In the process of selling your business, maintaining confidentiality is absolutely critical. Every aspect of our front-end and back-end marketing strategies are designed to ensure that your employees, suppliers, vendors, and competitors are unaware of your business’s sale. Jim and his team diligently pre-screen potential buyers, assessing their financial abilities, relevant experience, and motivations. After this screening, these potential buyers are required to sign a confidentiality agreement before any specific details about your business are disclosed. With nearly 25 years of experience selling businesses, Jim and his team have always upheld confidentiality without ever causing a serious breach.

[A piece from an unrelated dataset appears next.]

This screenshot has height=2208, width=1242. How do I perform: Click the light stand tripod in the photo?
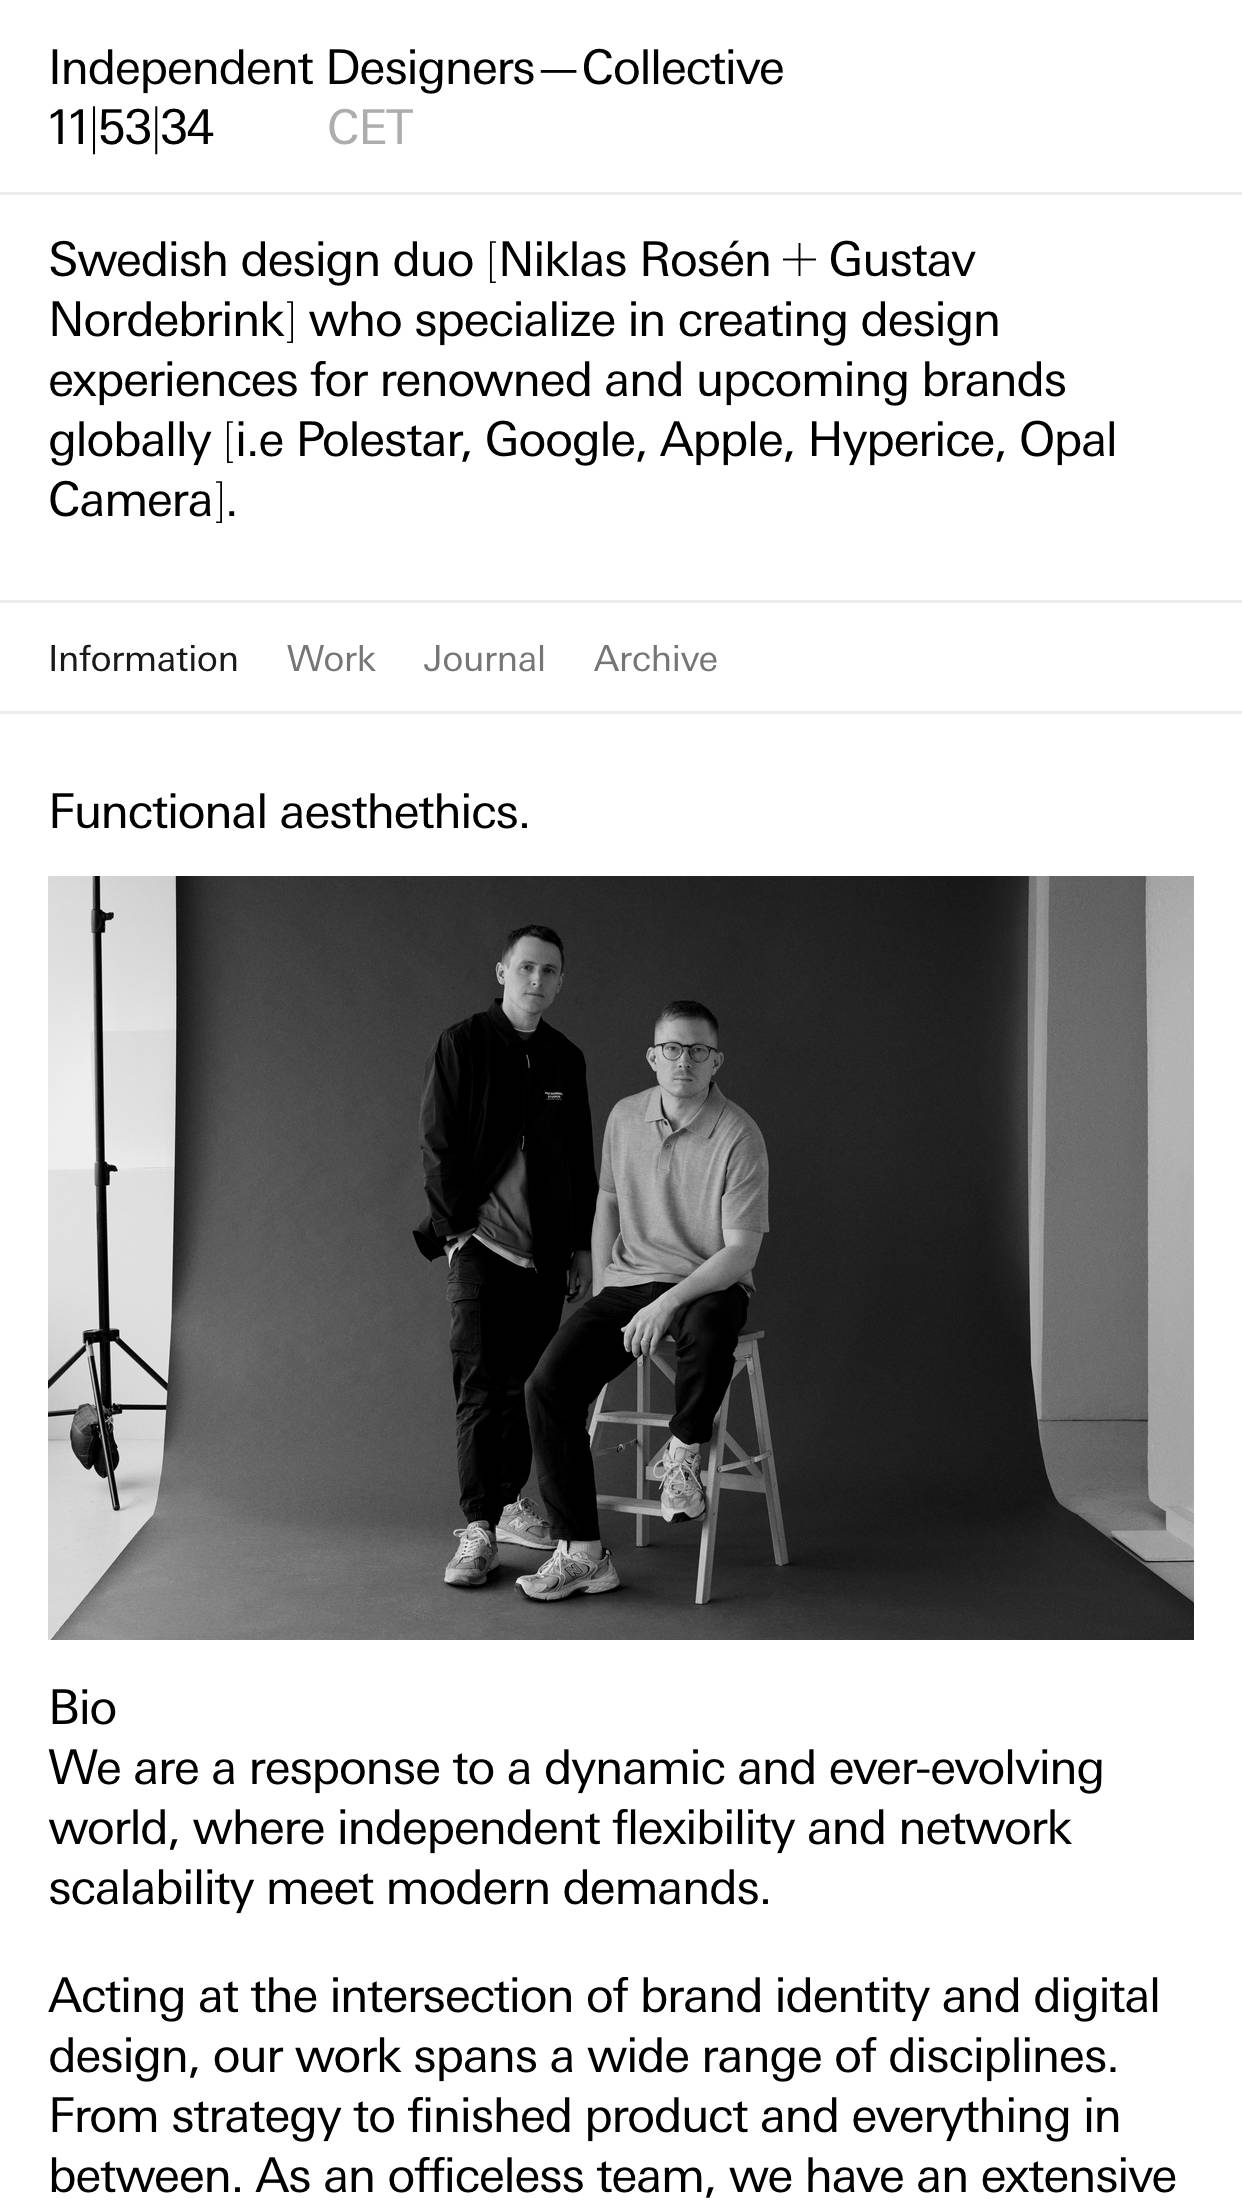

Absolutely, you will be working directly with Jim. In fact, you can reach out to Jim right now on his direct line at 407-927-8999 to discuss the potential sale of your business. Your conversation will be confidential and there’s no obligation. As your listing agent/broker, Jim will oversee the entire sales process, and he will be your primary point of contact. You will also have access to the services of his entire team, and will interact at some point with each member – including the Listing Manager, Writer, and Senior Advisor.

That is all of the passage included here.